The conclusion is that cross-chain protocols cannot build generality on top of unconstrained execution

This ZetaChain incident exposed a classic cross-chain design failure: the source chain did not constrain message semantics, the destination chain treated signed messages as trusted execution instructions, and historical approvals ultimately became attack fuel. The exploitation threshold was not especially high, but the blast radius was extremely broad.

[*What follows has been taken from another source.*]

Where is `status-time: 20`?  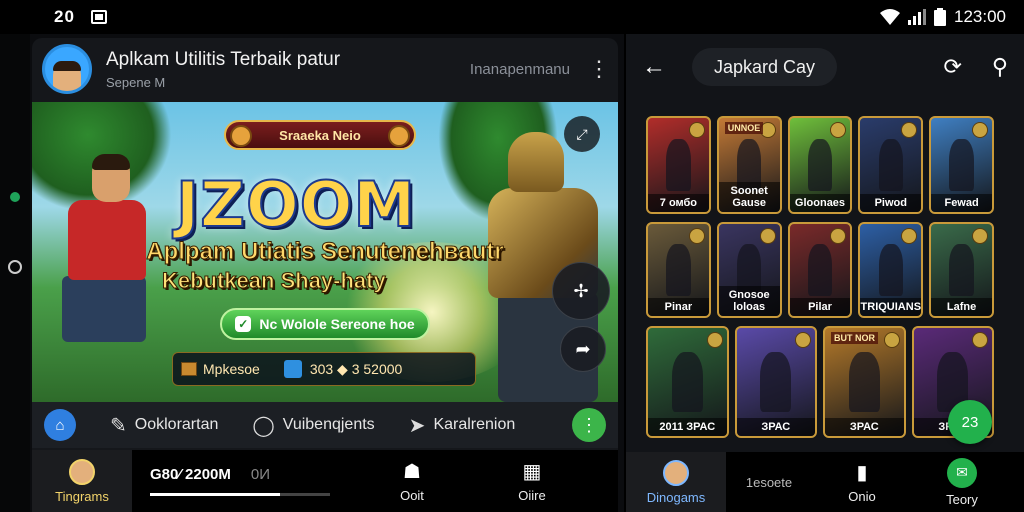
status-time: 20 is located at coordinates (64, 16).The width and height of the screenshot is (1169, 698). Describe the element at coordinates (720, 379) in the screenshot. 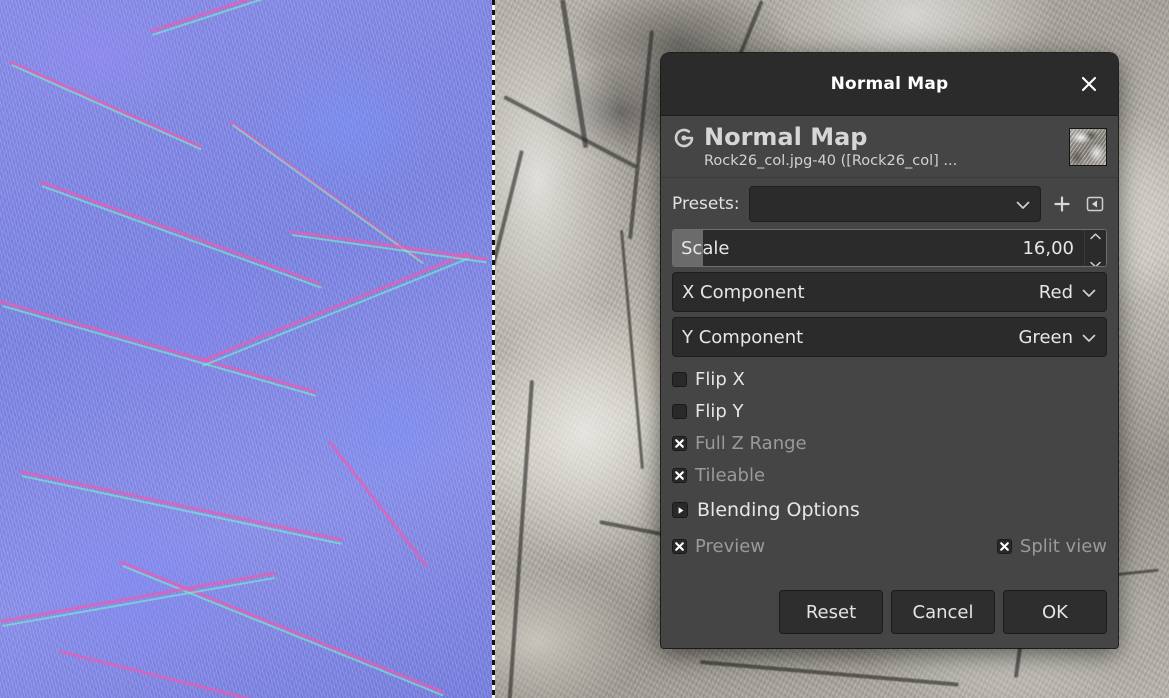

I see `checkbox-label: Flip X` at that location.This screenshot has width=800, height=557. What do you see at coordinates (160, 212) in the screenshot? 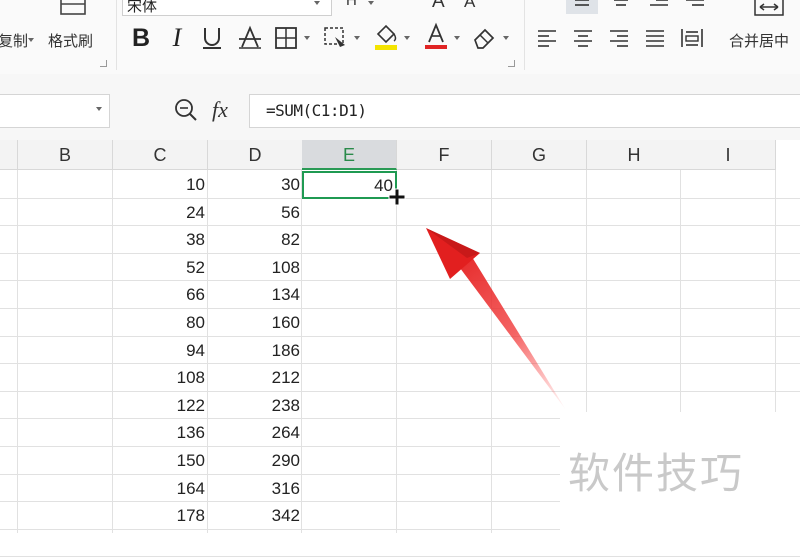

For developers, the most important lesson is this: a cross-chain message is not just a data packet. It is remote execution authority. As long as a system supports arbitrary calls, it must treat allowlists, function policies, approval isolation, and rollback governance as first-class security controls.

FAQ

1. Why was the attacker able to transfer someone else’s USDT?

Because the target user may have previously granted an allowance to the Gateway or its execution address. After the attacker constructed transferFrom calldata, the gateway executed it on Ethereum, and the token contract treated it as a legitimate allowance-spending call.

2. Was this caused by a leaked TSS private key?

No. The available evidence more strongly supports the conclusion that the protocol executed a malicious but structurally valid cross-chain message exactly as designed. In this incident, TSS acted as a trusted executor, not as a stolen attack tool.

3. Does this issue affect only Ethereum?

No. Any EVM destination chain using a similar Gateway execution model may face the same class of risk, as long as users have previously granted token approvals to the relevant addresses.

Core Summary: This article reconstructs and analyzes the ZetaChain security incident on 2026-04-28, focusing on the cross-chain execution path between GatewayZEVM and Ethereum GatewayEVM. It explains how an attacker exploited permissive cross-chain message validation to invoke transferFrom against previously approved users, and summarizes the root cause, impact scope, and remediation priorities.